TaxProf Blog

Editor: Paul L. Caron, Dean
Pepperdine University School of Law

Monday, March 5, 2012

Mandatory Arbitration Within Tax Treaties

Michelle Bertolini & Pamela Q. Weaver (both of University of Hartford, Barney School of Business), Mandatory Arbitration within Tax Treaties: A Need for a Coherent International Standard:

As businesses expand operations globally, the threat of double taxation on income earned becomes a significant concern. The current Mutual Agreement Procedures (MAP) within the tax treaties frequently fail to provide equitable relief, exposing taxpayers to uncertain outcomes.
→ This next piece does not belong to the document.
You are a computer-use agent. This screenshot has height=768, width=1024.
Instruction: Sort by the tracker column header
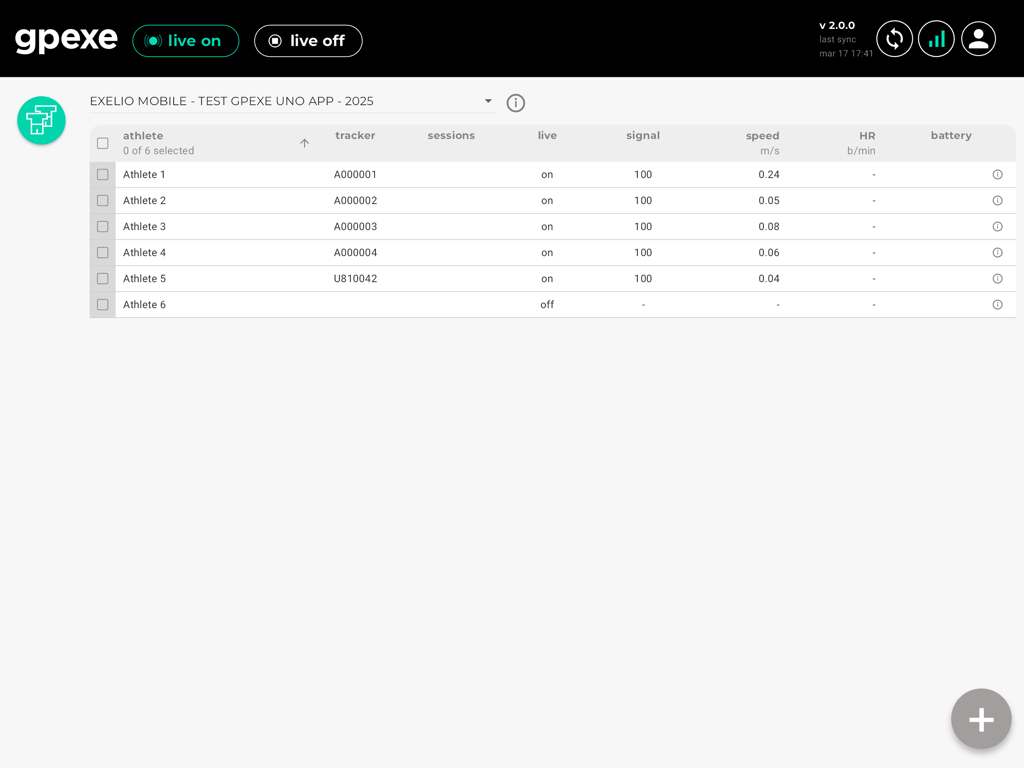355,135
The uncertainty causes compliance considerations under FAS 109, Accounting for Income Taxes and FIN 48, Accounting for Uncertainty in Income Taxes. In July 2008, the OECD Model Tax Convention began including a mandatory arbitration provision for taxpayers failing to reach agreement under MAP. The U.S. Model, while beginning to shift towards including non-binding arbitration in some of the later treaties, still relies on the voluntary MAP proceedings for resolution of disagreements. Data provided by the U.S. Treasury indicated that a wide range of taxpayer income covered by the U.S. treaties failed to receive partial or full relief from double taxation. The movement towards international accounting standards under IFRS provides the impetus to develop a universal procedure for avoiding double taxation. The U.S. should consider adopting the OECD Model Tax Convention for all tax treaties to remove the uncertainty of double taxation and promote international trade.